QUOTED PASSAGE —
===============
But this operation, named Commando Wrath, didn’t feel like that.
We’re fucking awesome, but we’re not fucking miracle workers, Walton thought.
The whole team’s discomfort was palpable. He and Ford had several conversations. They had tried to hide their misgivings, but in private they all came out. Not only did the basic tactical plan of attacking up a mountain not work, but it was unclear how they would evacuate casualties or which unit was going to act as reinforcements if things went badly.
“There is no fucking medevac plan here. This is not good,” Ford said.
Walton took his and Ford’s concerns to Fletcher, urging him to take them up with Ashley and higher if necessary.
But at every level he got the same answer: You’re going to do it.
Staring into the monitor at the village sitting on top of the mountains, he wasn’t sure a Ranger battalion or a battalion of paratroopers from the 82nd Airborne could do this mission, let alone three Special Forces teams and one hundred Afghan commandos.
After rehearsing it again the day before, they all had the feeling that it was going to be a weather call again. They were prepared to go, but everyone, in the back of his mind, believed the mission would be halted.
===============
OBJECTIVE 1 — List every line in the records that contains the string "GmbH".

[Target location records]
===============
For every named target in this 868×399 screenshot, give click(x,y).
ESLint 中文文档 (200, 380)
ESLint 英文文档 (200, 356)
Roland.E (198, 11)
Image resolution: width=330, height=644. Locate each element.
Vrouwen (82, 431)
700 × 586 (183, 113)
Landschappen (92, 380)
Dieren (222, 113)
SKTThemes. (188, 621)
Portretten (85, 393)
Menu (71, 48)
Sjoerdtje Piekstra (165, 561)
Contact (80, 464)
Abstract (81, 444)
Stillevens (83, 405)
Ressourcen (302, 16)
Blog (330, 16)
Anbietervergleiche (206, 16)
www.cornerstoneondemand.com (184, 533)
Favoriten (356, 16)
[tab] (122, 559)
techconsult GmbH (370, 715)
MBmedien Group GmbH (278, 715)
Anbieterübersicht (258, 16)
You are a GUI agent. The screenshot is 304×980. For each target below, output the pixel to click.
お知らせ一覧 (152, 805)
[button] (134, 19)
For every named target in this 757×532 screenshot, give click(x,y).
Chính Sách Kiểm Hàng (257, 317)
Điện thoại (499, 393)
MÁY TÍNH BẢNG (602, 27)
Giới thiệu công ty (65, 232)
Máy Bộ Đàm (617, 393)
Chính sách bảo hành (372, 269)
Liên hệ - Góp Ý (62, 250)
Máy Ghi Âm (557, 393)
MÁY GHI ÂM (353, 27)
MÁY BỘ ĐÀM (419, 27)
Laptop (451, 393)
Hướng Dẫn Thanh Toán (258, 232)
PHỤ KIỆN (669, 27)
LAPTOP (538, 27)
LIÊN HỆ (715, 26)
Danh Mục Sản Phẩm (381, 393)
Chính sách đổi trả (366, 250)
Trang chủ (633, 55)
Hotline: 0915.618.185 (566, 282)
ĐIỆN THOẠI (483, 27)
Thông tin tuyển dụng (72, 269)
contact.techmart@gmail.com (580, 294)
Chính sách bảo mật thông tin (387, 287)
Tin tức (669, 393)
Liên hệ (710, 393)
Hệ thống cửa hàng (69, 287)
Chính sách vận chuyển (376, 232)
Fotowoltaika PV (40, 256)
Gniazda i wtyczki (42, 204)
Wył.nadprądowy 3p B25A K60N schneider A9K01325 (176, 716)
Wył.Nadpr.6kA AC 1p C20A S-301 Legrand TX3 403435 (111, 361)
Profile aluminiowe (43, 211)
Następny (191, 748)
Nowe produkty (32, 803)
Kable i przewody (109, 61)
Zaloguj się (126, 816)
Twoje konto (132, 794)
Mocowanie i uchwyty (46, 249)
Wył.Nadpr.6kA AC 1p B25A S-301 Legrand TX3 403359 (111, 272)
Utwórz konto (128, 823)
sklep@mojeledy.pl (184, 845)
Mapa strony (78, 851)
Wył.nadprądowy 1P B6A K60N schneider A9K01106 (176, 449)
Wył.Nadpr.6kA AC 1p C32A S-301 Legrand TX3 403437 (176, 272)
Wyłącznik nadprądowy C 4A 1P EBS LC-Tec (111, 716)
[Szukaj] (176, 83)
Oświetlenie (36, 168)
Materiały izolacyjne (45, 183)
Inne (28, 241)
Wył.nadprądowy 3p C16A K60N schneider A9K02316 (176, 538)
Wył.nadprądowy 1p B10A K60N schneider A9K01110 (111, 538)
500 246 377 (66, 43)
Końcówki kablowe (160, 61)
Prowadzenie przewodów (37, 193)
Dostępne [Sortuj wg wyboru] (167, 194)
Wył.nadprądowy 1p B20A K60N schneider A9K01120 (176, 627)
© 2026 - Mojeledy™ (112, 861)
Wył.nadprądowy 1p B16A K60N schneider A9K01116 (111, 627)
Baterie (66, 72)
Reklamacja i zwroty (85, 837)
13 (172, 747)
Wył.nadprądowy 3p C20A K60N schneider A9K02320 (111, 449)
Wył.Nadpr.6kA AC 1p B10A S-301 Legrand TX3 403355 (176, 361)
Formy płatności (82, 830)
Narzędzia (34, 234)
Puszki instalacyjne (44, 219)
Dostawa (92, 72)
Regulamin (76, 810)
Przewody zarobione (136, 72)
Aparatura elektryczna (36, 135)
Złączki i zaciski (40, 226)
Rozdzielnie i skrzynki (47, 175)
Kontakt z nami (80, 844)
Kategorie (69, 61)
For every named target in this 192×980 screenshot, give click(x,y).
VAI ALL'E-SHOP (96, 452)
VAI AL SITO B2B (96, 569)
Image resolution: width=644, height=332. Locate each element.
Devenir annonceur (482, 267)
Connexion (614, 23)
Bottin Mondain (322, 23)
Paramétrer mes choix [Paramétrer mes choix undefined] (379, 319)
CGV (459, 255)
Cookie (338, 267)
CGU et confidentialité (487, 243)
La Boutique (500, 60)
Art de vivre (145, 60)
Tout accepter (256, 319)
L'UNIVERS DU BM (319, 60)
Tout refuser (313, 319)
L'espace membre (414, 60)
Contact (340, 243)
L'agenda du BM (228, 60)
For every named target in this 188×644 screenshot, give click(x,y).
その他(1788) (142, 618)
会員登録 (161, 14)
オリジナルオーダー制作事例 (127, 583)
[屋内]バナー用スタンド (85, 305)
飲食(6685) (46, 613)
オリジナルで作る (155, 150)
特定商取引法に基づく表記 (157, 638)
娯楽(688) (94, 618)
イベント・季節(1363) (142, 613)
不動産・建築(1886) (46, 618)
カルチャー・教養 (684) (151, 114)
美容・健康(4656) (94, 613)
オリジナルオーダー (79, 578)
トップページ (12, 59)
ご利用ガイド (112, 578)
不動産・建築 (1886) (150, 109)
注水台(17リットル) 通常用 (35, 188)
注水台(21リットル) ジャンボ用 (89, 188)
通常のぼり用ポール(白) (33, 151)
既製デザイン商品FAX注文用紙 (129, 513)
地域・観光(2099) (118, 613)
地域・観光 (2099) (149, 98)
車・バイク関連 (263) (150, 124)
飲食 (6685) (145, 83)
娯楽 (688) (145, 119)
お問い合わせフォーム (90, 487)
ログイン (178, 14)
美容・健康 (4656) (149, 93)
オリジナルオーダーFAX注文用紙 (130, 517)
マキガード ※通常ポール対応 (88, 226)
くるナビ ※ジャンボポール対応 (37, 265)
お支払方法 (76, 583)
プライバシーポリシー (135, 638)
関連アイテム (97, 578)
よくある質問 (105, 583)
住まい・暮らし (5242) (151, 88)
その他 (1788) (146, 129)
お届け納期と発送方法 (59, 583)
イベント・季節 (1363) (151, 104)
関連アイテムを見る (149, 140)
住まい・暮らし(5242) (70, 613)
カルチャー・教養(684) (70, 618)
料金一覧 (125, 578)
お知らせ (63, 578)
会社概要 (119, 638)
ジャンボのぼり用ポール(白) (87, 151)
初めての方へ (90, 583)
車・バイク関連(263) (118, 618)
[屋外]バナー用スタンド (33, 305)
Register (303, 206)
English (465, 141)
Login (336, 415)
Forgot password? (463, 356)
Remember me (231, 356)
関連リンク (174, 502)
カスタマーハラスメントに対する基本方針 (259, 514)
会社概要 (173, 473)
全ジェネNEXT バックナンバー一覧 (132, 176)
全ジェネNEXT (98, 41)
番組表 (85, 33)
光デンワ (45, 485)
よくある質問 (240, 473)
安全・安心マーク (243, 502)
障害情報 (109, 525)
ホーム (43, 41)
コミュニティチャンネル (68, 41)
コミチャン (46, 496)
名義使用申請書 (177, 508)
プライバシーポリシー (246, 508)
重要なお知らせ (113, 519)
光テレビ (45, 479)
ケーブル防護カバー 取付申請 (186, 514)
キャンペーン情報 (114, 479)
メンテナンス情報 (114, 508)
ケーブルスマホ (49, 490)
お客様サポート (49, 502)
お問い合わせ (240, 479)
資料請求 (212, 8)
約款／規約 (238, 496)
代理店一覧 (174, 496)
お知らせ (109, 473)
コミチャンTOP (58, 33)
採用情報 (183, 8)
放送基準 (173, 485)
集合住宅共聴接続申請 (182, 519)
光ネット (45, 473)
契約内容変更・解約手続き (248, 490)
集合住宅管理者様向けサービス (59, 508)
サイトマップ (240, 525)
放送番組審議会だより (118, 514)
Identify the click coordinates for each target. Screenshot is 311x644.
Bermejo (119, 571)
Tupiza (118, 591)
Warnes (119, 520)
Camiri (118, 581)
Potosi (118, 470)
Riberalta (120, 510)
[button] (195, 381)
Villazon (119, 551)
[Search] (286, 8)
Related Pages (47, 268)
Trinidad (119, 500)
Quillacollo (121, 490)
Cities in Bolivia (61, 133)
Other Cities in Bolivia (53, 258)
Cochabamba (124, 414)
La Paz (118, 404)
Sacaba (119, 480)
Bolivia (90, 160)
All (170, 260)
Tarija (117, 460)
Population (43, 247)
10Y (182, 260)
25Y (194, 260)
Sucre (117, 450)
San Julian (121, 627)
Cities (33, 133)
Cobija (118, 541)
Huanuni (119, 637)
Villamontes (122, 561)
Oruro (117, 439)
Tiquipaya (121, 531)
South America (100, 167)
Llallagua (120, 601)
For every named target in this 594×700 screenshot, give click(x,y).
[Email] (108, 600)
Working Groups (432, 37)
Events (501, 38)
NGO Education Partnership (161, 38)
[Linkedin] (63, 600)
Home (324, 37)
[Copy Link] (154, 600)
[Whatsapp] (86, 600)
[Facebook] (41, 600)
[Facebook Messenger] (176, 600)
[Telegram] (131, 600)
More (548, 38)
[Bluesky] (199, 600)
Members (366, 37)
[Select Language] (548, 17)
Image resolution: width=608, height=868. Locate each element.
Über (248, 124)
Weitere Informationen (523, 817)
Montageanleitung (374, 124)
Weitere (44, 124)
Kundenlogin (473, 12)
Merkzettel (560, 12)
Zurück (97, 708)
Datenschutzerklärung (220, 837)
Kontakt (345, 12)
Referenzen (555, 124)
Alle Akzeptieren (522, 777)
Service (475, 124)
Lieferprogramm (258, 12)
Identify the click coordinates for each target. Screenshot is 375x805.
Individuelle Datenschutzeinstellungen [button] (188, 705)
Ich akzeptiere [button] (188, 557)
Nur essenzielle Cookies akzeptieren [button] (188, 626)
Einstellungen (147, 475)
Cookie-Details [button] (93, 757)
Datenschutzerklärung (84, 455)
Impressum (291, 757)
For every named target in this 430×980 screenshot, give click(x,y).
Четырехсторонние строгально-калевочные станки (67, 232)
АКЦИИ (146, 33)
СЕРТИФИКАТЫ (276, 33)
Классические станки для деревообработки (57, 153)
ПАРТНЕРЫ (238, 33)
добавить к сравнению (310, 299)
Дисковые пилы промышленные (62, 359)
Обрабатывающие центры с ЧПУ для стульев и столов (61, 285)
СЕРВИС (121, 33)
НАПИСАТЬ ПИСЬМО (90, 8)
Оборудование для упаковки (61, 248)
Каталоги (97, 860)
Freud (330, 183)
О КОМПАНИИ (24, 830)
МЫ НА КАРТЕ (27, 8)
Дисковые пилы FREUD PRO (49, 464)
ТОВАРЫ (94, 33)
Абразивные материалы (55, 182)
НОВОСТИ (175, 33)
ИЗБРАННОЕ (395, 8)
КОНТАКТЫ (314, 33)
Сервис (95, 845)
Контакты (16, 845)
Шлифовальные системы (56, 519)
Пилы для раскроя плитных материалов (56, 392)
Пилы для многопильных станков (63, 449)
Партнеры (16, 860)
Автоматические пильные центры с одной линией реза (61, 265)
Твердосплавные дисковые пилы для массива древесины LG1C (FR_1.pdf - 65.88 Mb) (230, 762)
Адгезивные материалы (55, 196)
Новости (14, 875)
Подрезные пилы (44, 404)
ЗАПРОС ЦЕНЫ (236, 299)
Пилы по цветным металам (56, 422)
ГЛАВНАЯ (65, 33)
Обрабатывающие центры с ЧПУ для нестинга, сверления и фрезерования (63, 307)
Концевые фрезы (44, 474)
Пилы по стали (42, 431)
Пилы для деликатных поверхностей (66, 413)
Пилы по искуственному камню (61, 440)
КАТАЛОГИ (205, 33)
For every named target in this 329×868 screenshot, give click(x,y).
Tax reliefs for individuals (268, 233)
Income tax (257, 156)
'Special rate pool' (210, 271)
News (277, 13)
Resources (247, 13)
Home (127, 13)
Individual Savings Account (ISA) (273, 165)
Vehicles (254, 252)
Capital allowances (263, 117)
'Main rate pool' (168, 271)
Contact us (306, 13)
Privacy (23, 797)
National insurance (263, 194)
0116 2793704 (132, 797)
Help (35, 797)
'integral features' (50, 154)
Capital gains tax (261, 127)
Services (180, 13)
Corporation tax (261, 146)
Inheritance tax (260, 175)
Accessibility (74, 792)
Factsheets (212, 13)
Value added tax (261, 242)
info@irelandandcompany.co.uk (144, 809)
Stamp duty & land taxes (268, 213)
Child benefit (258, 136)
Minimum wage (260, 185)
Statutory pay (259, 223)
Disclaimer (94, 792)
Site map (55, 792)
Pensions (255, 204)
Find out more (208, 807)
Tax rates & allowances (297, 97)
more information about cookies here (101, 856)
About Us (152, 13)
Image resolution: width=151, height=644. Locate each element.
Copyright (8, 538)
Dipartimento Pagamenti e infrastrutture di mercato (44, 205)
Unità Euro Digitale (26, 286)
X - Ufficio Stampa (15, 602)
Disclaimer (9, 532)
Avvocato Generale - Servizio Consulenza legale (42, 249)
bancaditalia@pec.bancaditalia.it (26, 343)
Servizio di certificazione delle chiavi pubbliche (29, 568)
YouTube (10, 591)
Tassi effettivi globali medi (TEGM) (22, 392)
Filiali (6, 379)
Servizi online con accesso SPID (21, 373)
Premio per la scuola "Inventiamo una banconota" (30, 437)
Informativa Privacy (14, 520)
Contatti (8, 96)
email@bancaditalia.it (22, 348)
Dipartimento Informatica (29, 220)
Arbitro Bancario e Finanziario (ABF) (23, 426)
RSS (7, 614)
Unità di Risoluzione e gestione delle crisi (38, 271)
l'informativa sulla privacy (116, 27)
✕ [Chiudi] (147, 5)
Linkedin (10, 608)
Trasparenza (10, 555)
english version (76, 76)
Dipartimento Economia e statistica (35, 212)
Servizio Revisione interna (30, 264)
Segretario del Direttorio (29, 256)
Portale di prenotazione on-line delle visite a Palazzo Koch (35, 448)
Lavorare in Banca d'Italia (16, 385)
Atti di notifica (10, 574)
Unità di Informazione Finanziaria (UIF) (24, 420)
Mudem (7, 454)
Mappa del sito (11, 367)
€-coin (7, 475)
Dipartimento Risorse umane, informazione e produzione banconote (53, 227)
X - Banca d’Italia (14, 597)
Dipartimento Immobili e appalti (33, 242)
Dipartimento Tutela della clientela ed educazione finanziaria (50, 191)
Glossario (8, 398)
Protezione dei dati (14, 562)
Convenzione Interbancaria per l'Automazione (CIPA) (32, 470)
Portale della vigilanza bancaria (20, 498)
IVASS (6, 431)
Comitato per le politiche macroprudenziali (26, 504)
===============
OBJECTIVE 2 — Continue the narrative about the Commando Wrath operation from the point where it ends.

REPLY 1 —
techconsult GmbH (370, 715)
MBmedien Group GmbH (278, 715)

REPLY 2 —
But when Walton walked into the operations center and examined the Predator feeds—when he saw they weren’t going to make a change off the live intelligence—the captain knew the mission was a go.
Grabbing Fletcher, who had walked into the operations center, Walton tried one more time to spike the mission.
“The intel you have is not fucking accurate. And now I have to contend with landing in a freaking river,” Walton told Fletcher. “Hey, is this an abort call?”
All missions had abort criteria in place so commanders could halt an operation instead of moving forward just because they had assets in place—aircraft, men, and equipment.
He hoped to convince Fletcher to call Ashley and abort the mission. It was clear to Walton.
The intel was bad.
The weather was bad.
The whole thing felt like a setup.
Abort.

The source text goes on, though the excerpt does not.